Hi!
I am trying to run a search where it counts the number of new users who have made purchases in the previous day, and the number of old users who have purchased in the previous day. A sample log is:
"2015-07-27 05:15:34" splunk_index_order=20150727052534, id=1182317, number="R539008334", item_total=1000.00, total=1084.25, state="complete", adjustment_total=14.25, user_id=845817, completed_at=1437974134993, bill_address_id=12502, ship_address_id=12501, payment_total=84.25, shipping_method_id=0, shipment_state="ready", payment_state="paid", email="insertemailhere@yahoo.com", special_instructions="NULL", created_at=1437973787491, updated_at=1437974145529, currency="USD", last_ip_address="NULL", created_by_id=1178357, oms_id="NULL", campaign_source="NULL", has_gift_box=## NOT SUPPORTED TYPE ##, abandoned_email_sent_at=NULL
Basically, the issue is, the only way to check if a user is distinct is by their user_id tag. How can I find the unique user_id fields in the past day?
Before anyone writes
... | dc(user_id) | ...
that doesn't work, as it doesn't do a true distinct count because the user could have ordered two days previously or three years previously, and would still show up as a unique user as the time range isn't constricted.
Is this search possible in Splunk? I can't seem to figure it out.
Thanks for any and all answers. 🙂
Try something like this (probably the fastest)

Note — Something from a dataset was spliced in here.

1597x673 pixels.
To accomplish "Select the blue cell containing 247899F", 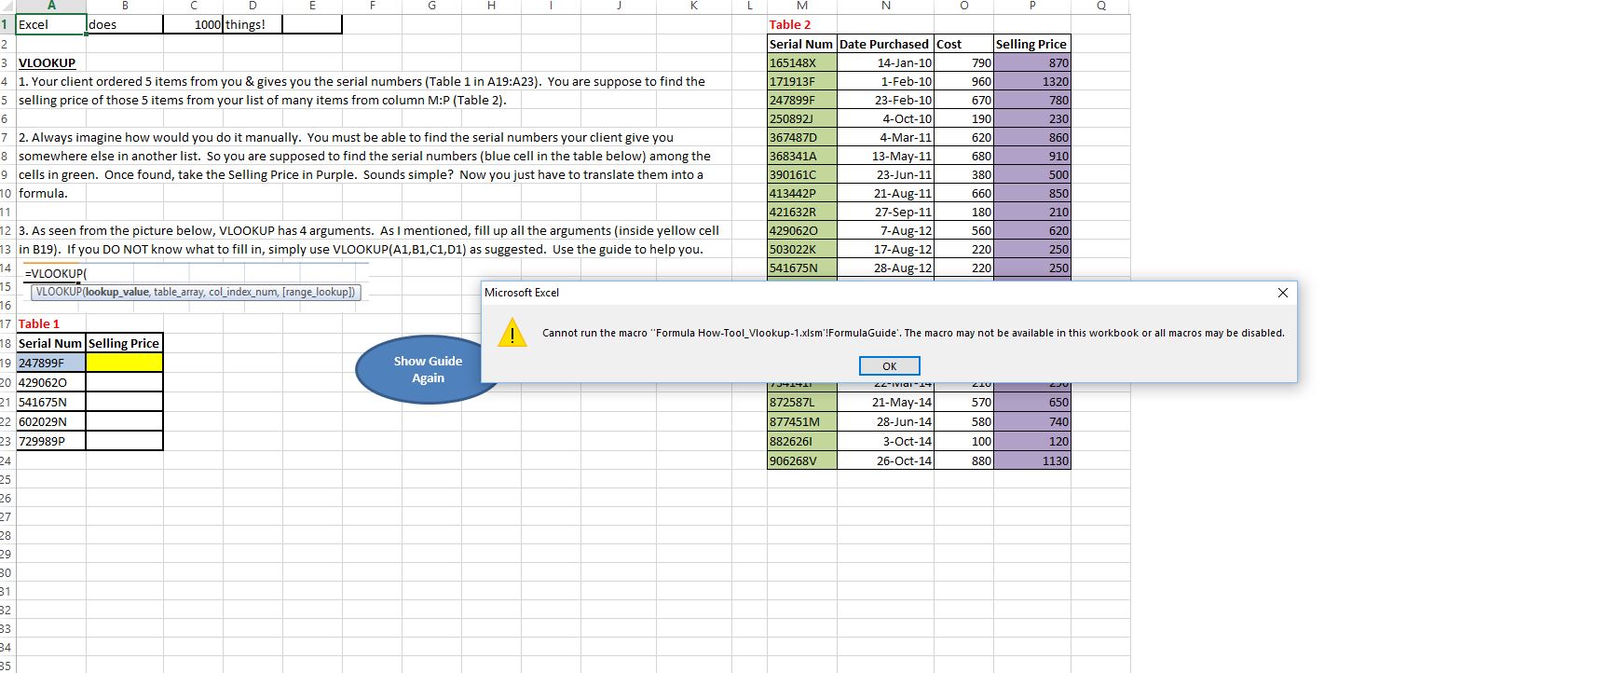I will tap(51, 363).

Update- Following search may give incorrect result as I forgot to add constraint to consider only yesterday's data for. Try the updated query*
Your base search earliest=-30d@d latest=@d | eval PurchaseDate=strftime(_time,"%Y-%m-%d") | stats first(PurchaseDate) as First last(PurchaseDate) as LastPurchaseDate by user_id | where LastPurchasedDate=strftime(now()-86400,"%Y-%m-%d")| eval UserType=if(First=LastPurchaseDate ,"New User","Old User") | table user_id, UserType, LastPurchaseDate
Try something like this (probably the fastest)
Update- Following search may give incorrect result as I forgot to add constraint to consider only yesterday's data for. Try the updated query*
Your base search earliest=-30d@d latest=@d | eval PurchaseDate=strftime(_time,"%Y-%m-%d") | stats first(PurchaseDate) as First last(PurchaseDate) as LastPurchaseDate by user_id | where LastPurchasedDate=strftime(now()-86400,"%Y-%m-%d")| eval UserType=if(First=LastPurchaseDate ,"New User","Old User") | table user_id, UserType, LastPurchaseDate
Oh wow... that was amazingly simple. I should have thought of it that way. How are you so damn good at splunk...

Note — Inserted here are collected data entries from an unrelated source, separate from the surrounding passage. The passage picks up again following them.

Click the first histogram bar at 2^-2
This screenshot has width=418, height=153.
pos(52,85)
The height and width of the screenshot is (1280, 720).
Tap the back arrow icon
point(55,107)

You've literally answered every single one of the questions I have asked lol.
I see you already you have accept an answer but here is another way.
... | eval rt=relative_time(now(),"-1d@d")| eval ts=_time| eval purchasedToday=if(rt=<ts, userID, null()) | purchasedYesterday=(rt>ts, userID, null()) | table userID, purchasedToday, purchasedYesterday | selfjoin userID | stats dc(userID) as TotalDC, dc(purchasedToday) as purchasedTodayDC, dc(purchasedYesterday) as purchasedYesterdayDC
Doesn't work. purchasedYesterday isn't a command is the error thrown. What command did you want before purchasedYesterday?
typo you need a eval. *eval purchasedYesterday=(rt>ts, userID, null()) *
it didn't work still! I tried that initially. No worries though, the answer that's accepted does it beautifully!
This should give you what you need to start; let's say you run this for "Last 30 days":
latest=0d@d YourBaseSearchHere | stats values(user_id) AS user_id | eval type=Last30Days | append [search earliest=0@d latest = now YourBaseSearchHere | stats values(user_id) AS user_id | eval type=Yesterday] | stats dc(type) AS numTypes values(*) AS * BY user_id | eval userType=if((numTypes==1), "New User", "Old User") | where type=Yesterday
In this search if a user is in the logs for the last 29 days, he is an "old user" but if he is only today, he is a "new user". This is probably not exactly what you need but you can modify the mechanics easily enough now that you have a starting point.
Amazing. Perfect Answer. One issue. It throws an error at the "earliest" part.
success! But if you look above at the accepted answer, he does it really nicely and simply instead of in a separate nested search.
Yes, sometimes I answer the question as asked and sometimes I go smarty-pants and answer the question that you should have asked. In this case, since I was already making several broad assumptions, I figured I would stick closer to what you asked. I do thank you for the up-vote, though.
Also do note that you should be able to "Accept" more than one answer if more than one of them works. This would be totally appropriate in this case.
ACK! I had a typo. Try it now (edited and resaved).